TASK GOAL:
From the line that contains "Select the 6M chart period" down to the last line of the data below, restate every line word for word, skipping any images.

BEGIN

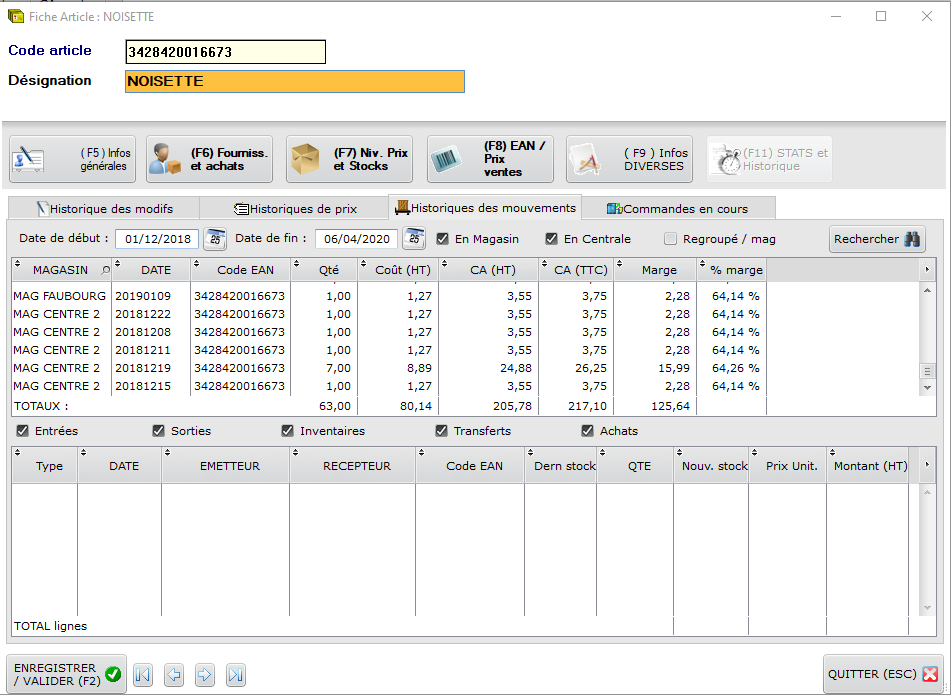The width and height of the screenshot is (951, 695).
Task: Open calendar picker for Date de début
Action: click(x=215, y=239)
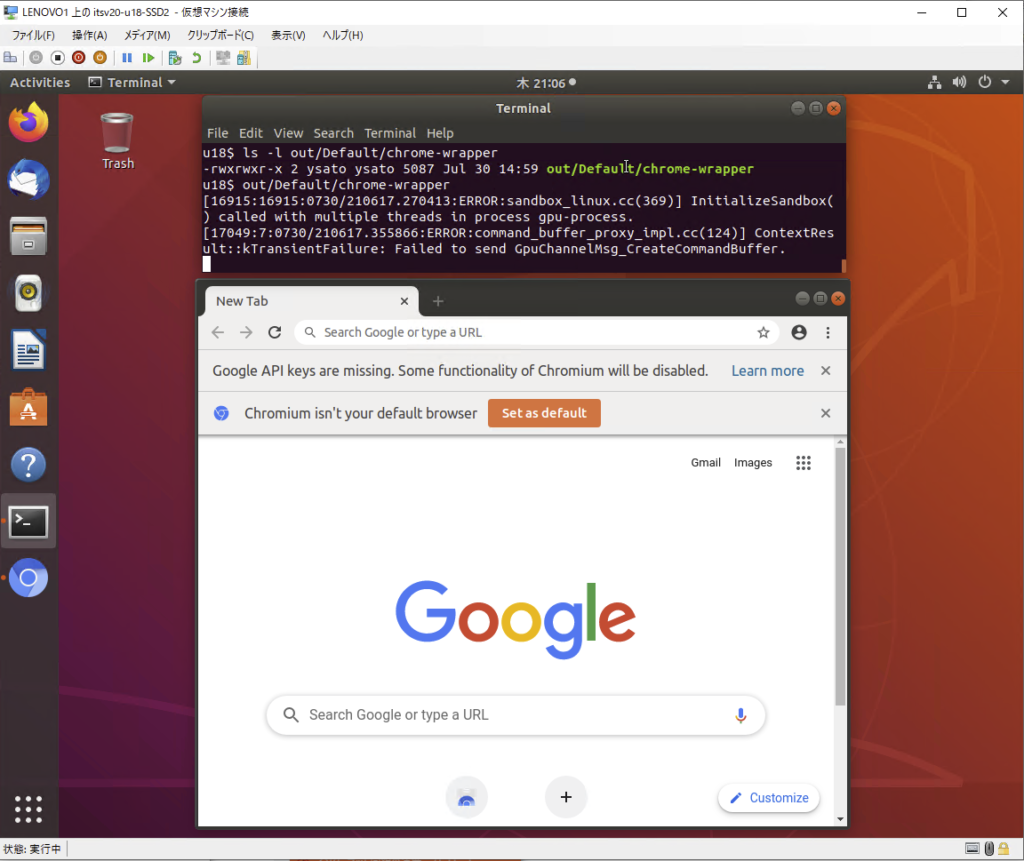The width and height of the screenshot is (1024, 861).
Task: Launch Firefox from the Ubuntu dock
Action: [x=29, y=123]
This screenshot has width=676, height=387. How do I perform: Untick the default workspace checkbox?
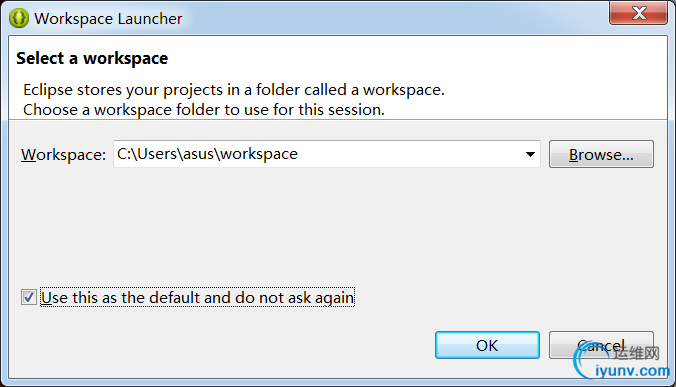tap(29, 297)
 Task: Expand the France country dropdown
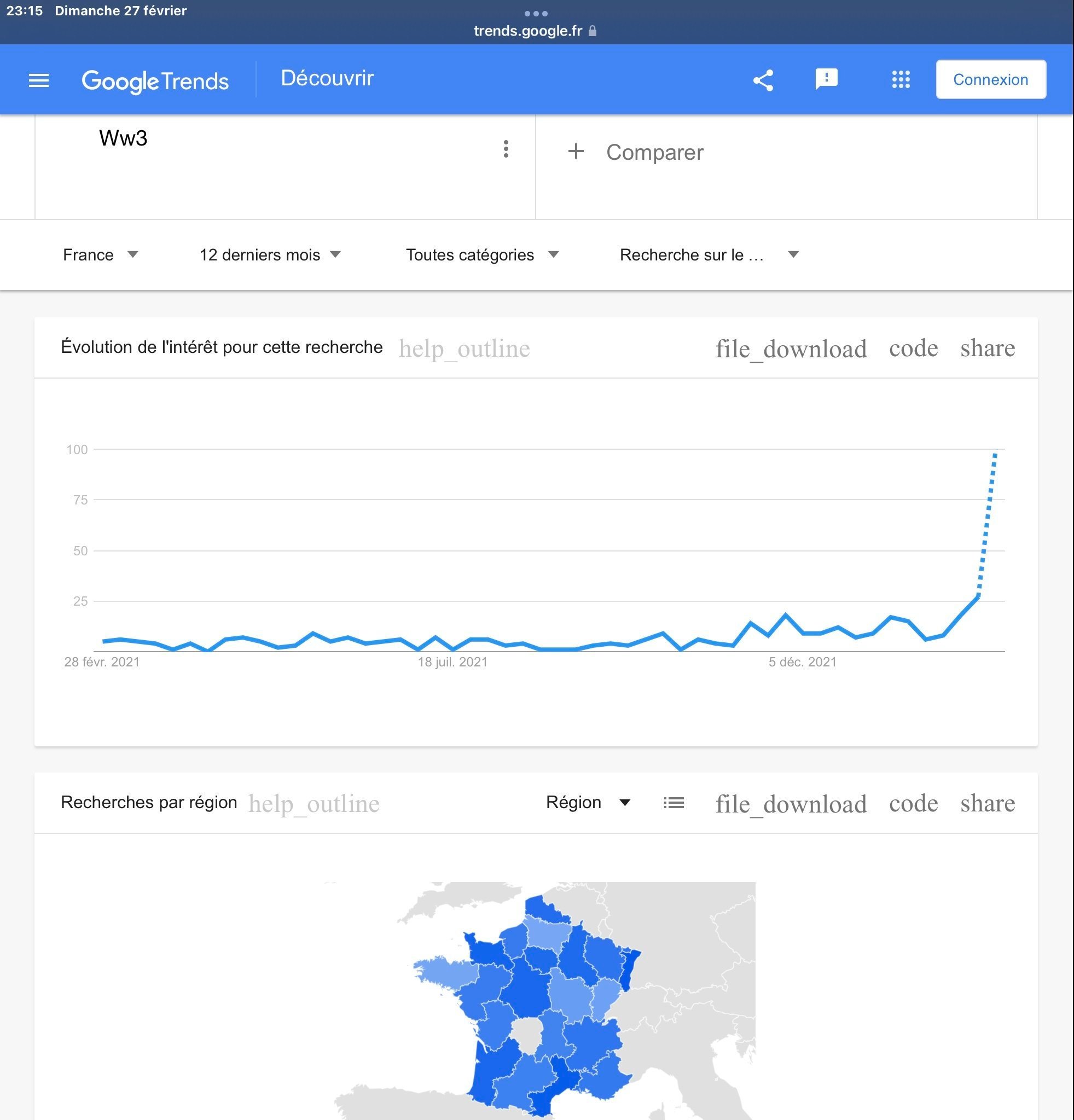coord(101,255)
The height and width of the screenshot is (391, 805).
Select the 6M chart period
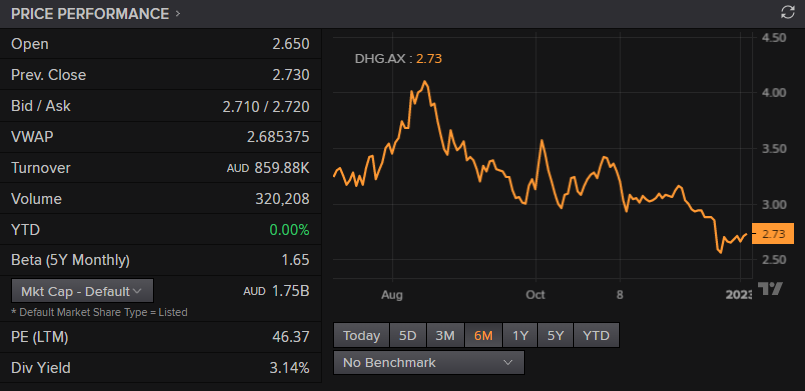[483, 336]
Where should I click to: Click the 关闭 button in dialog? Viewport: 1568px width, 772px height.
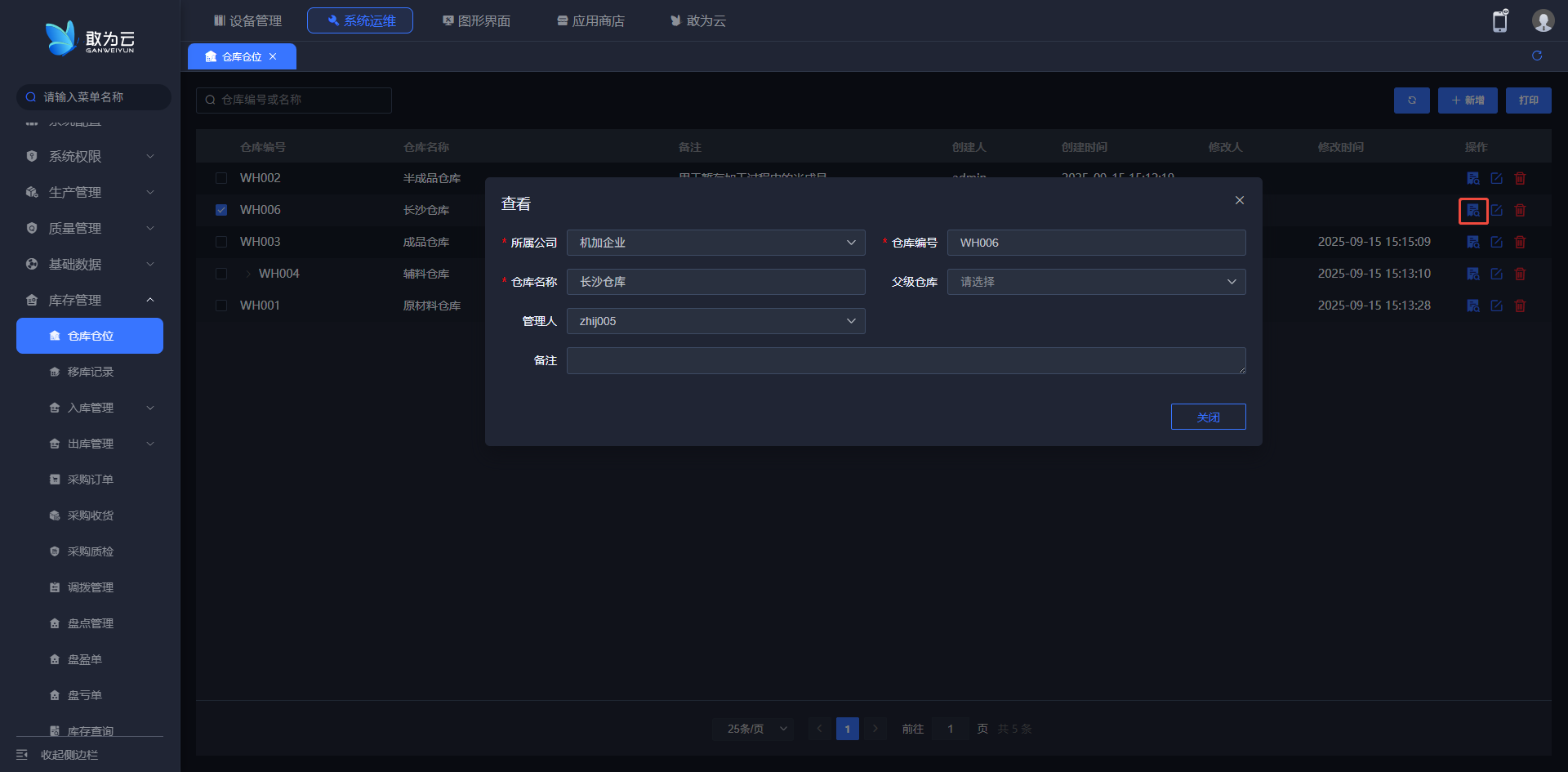[1208, 417]
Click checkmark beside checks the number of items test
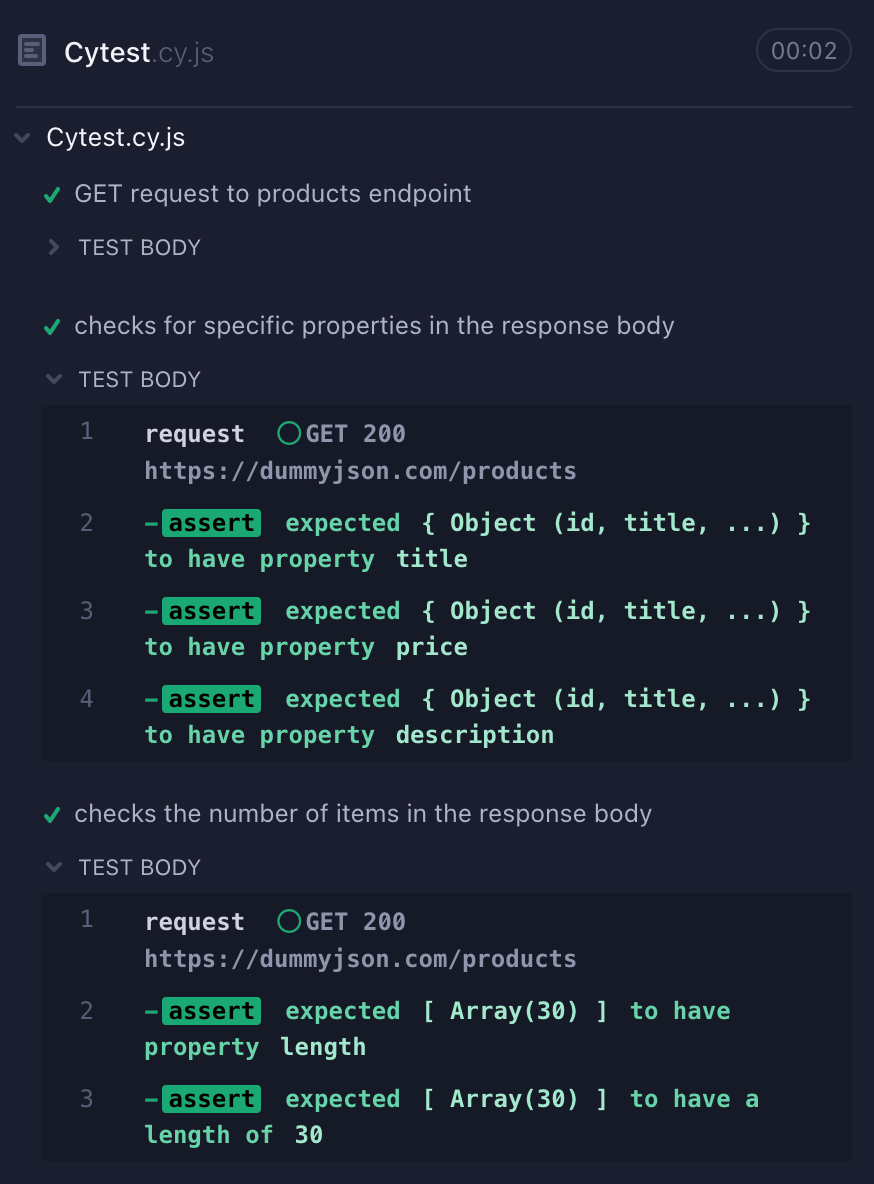The image size is (874, 1184). (x=52, y=816)
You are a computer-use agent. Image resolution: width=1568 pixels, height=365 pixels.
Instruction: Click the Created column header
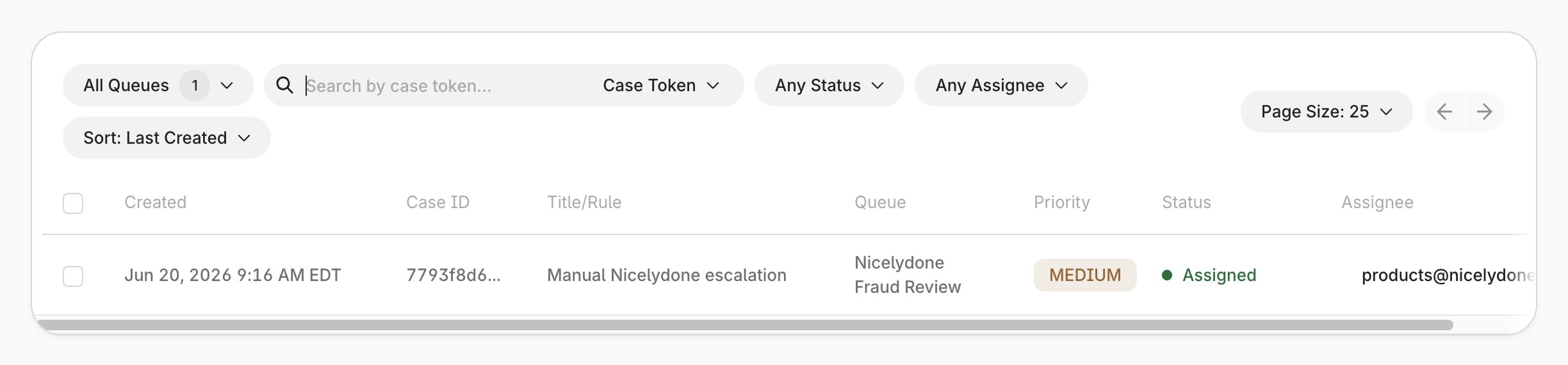[156, 202]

END

WRITTEN ANSWER:
Select the 6M chart period
[483, 336]
Where should I click to: Click the 关闭 button in dialog? Viewport: 1568px width, 772px height.
[1208, 417]
Click checkmark beside checks the number of items test
The image size is (874, 1184). (x=52, y=816)
You are a computer-use agent. Image resolution: width=1568 pixels, height=365 pixels.
Instruction: Click the Created column header
[156, 202]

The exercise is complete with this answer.